### SELECTED TEXT
# # # # # # #
I thought that I’d have a lot more patience as a mother.
Considering how much we wanted Clara and how much we went through to have her, I thought that I would be a lot more patient as we figured each other out. Considering the challenges that we had with breast feeding and then with pumping, I like to think that I’ve made the best of a difficult situation. So I had a baby with a bad latch; we worked through it and life goes on.
But nothing prepared me for what it would be like to have a baby that spits up ALL THE TIME.
I know (now) that there are babies that spit up a lot and some that don’t at all. We have one of the ones that do and trust me, there are days when I feed her the milk that I worked so hard for and then she spits it up that I wonder if this is nature’s way of telling me that for some babies, they’d be better off on formula. Certainly, I’ve gotten some resistance to my pumping, from people that see how much work it is and don’t understand why I bother when formula is just as good. Except it’s not, and the formula companies, who want you to buy their product will put on a disclaimer on their packaging, reminding you that there’s a food better for your baby then what you’re about to buy.
I suppose there’s a chance that Clara could respond better to formula and not spit up do much but she could also respond to a reflux medication. I’m not running out to try either – Clara’s doctor hasn’t suggested it, she’s certainly gaining enough weight – and my instincts tell me I don’t need too. I look at her chubby little legs, those beefy little biceps and I get a sense of pride knowing that *I* did that.
# # # # # # #
### SOURCE MATERIAL

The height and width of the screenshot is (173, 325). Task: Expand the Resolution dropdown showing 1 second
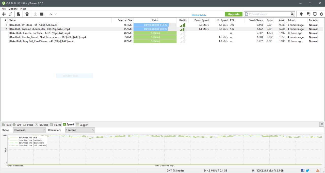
# # # # # # #
### WHAT YOU WILL DO
**a.** Answer the following about the post on Clara's spit-up:
(i) What feeding problem did Clara have?
(ii) What do formula companies put on their packaging?
(iii) What has Clara's doctor not suggested?
**b.** Reproduce word for word the passage of the post on Clara's spit-up from "Considering how much" to "life goes on.".
**c.** In one to three sentences, explain why the writer of the post on Clara's spit-up is not hurrying to try formula or a reflux medication.
The material comes from a source unrelated to the post on Clara's spit-up.

### WRITTEN RESPONSES
**a.**
(i) She had a bad latch.
(ii) A disclaimer reminding buyers that there is a better food for their baby.
(iii) Trying formula or a reflux medication.

**b.**
Considering how much we wanted Clara and how much we went through to have her, I thought that I would be a lot more patient as we figured each other out. Considering the challenges that we had with breast feeding and then with pumping, I like to think that I’ve made the best of a difficult situation. So I had a baby with a bad latch; we worked through it and life goes on.

**c.** Clara's doctor has not suggested either option, and Clara is gaining enough weight. The writer's instincts also say that neither is needed.